De retour sur son île,il prend décision de partir dans un archipel voisin:les Nouvelles Hébrides,condominium franco-britannique.Il y rencontre Simone,une
Vietnamienne qui deviendra son épouse.Toute sa vie il travaillera dans les plantations,fera de l'élevage,récoltera le coprah,et troquera son parachute pour un cheval.Il n'y avait aucune raison
pour que cette vie paisible et laborieuse cesse un jour.
Pourtant en 1980 Joseph se retrouve en pleine tourmente.La France et l'Angleterre accordent l'indépendance au condominium qui devient le Vanuatu.Les réactions des
francophiles sont nombreuses,la répression bat son plein.Apprenant que,le lendemain,le dapeau tricolore sera amené pour le dernière fois,Joseph préfère le descendre lui-même....en coupant le mât
à la tronçonneuse.Ce dernier exploit lui vaudra son expulsion par les toutes nouvelles autorités vanuataises,et il se retrouve à l'aéroport de Nouméa avec pour tout bagage un tee-shirt,son short
et une paire de sandalles,s'estimant heureux de ne pas avoir été passé à tabac comme beaucoup d'autres.
Il repart à zéro.Courageux il entreprend de cultiver des fraises et quelques légumes qu'il vend pour subsister.Il habite à Paira à quelques kilomètres de Nouméa
dans une masure en tôle ondulée qui prend l'eau de partout à la moidre pluie.Quelques poteaux recouverts eux aussi de vieilles tôles forment une véranda au sol couvert de boue à la plus petite
ondée.Pourtant Joseph ne se plaint pas.Il est toujours aussi discret,chaleureux,s'estimant heureux que dans son malheur il a retrouvé quelques camarades SAS.Ses amis de l'UNP/Nouvelle Calédonie
lui rendent visite et son toujours accueillis fraternellement .

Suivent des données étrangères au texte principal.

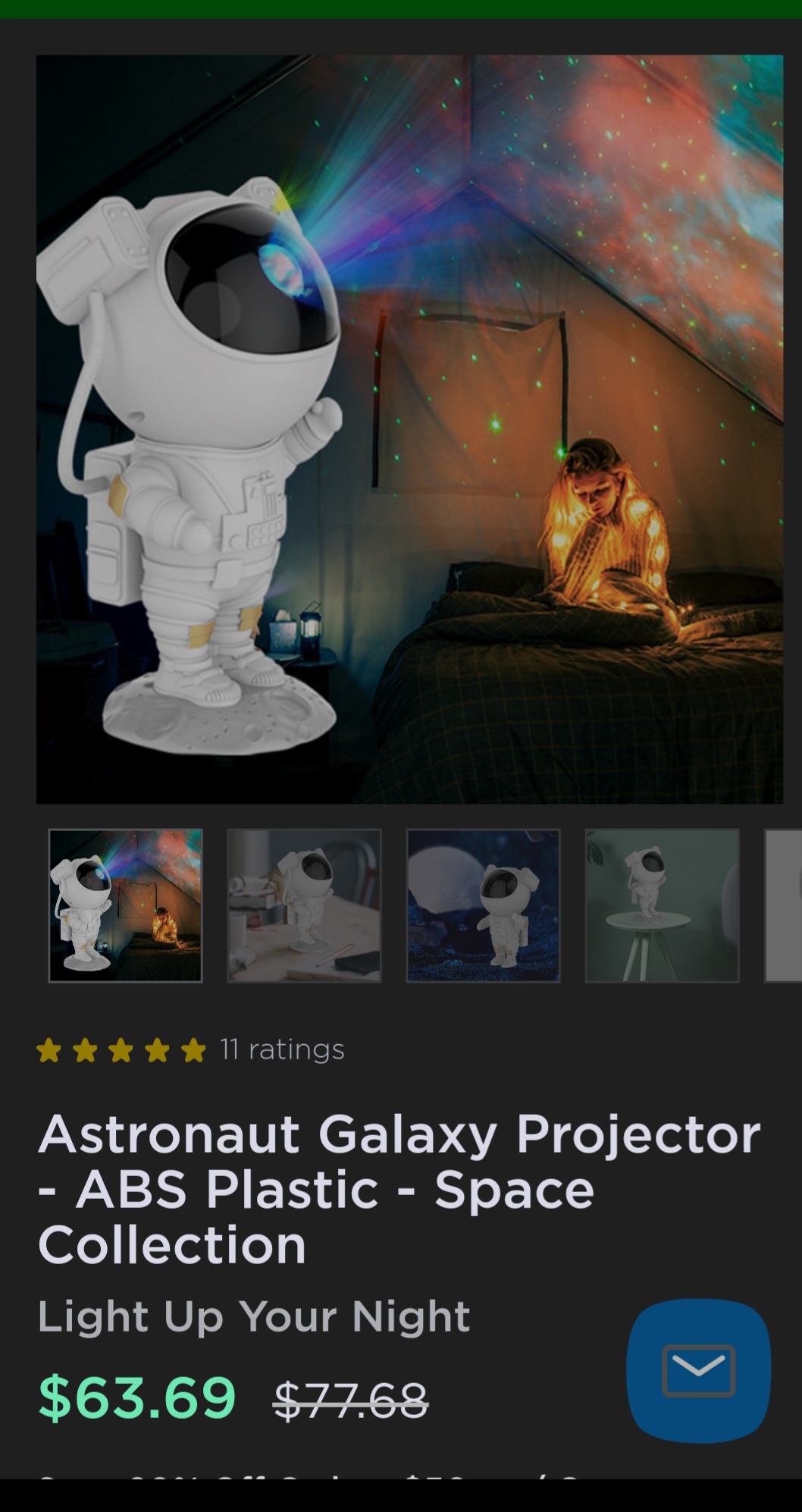The image size is (802, 1512).
Task: Select the moon background astronaut thumbnail
Action: 483,905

En décembre 1986,le président de la section UNP/NC outré de voir les conditions de vie de son ancien fait paraître dans le journal local un article intitulé"Comment
la France traite ses héros"photos à l'appui.Quelques jours plus tard il reçoit un coup de téléphone du lieutenant-colonel Martinez du 6emeRPIMa en tournante sur le caillou.

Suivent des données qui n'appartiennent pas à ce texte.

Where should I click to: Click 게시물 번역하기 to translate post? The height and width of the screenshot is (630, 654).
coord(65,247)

Il est aussi scandalisé,prend rendez-vous avec le président et met au point une opération qu'on pourrait baptiser"Le Noël de Joshep".Le président se rend chez l'ami
Santino et lui demande de rester chez lui l'après-midi du 24 décembre.Un mutisme complet est opposé aux questions de Joseph et de Simone,Top secret.

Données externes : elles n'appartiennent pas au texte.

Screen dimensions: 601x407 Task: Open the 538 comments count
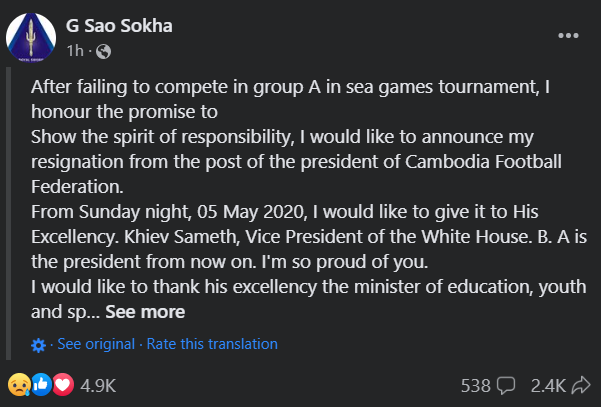(476, 386)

Le jour dit,le président guide une forte délégation du régiment vers la cabane de notre SAS qui voit débarquer chez lui une voiture,une jeep et un autocar.Pas le
temps de comprendre,car,pendant que le colonel s'entretient avec le couple,remet à Joseph un béret rouge et un fanion du 6 en le remerciant de ce qu'il a fait pour libérer la France,les paras
installent des guirlandes,une nappe recouvre la pauvre table faite de quatre potaux et de planches.En un clin d'oeil le décor est posé,le champagne est sorti,les bûches de Noël sont
découpées.Joseph et Simone sont dépassés par les évènements.Des paroles pleines de respect et de fraternité sonr prononcées par le colonel.Une "boite de rations" qui contient en fait le résultat
d'une collecte effectuée auprès des paras du 6 est remise à Simone.Les yeux sont embués et nos amis ont l'impression de vivre sur un nuage.Le colonel,après avoir souhaité un joyeux Noël aux
Santino,laisse le couple face à une énorme glacière contenant un fabuleux repas de réveillon.Rendez-vous est pris pour le lendemain.Une voiture viendra chercher le couple qui sera l'invité du
régiment .Quelques jours plus tard,à bord d'un Transal,notre amis assistait à une séance de saut.
Loin de leurs familles,les gars du 6 ont compensé ce vide d'affection en faisant passer un merveilleux Noël à leur grand ancien.
Depuis,Joshef est parti rejoindre Saint-Michel,mais tous les ans,à Noël,il a une pensée pour les paras du 6,c'est certain,parole de SAS.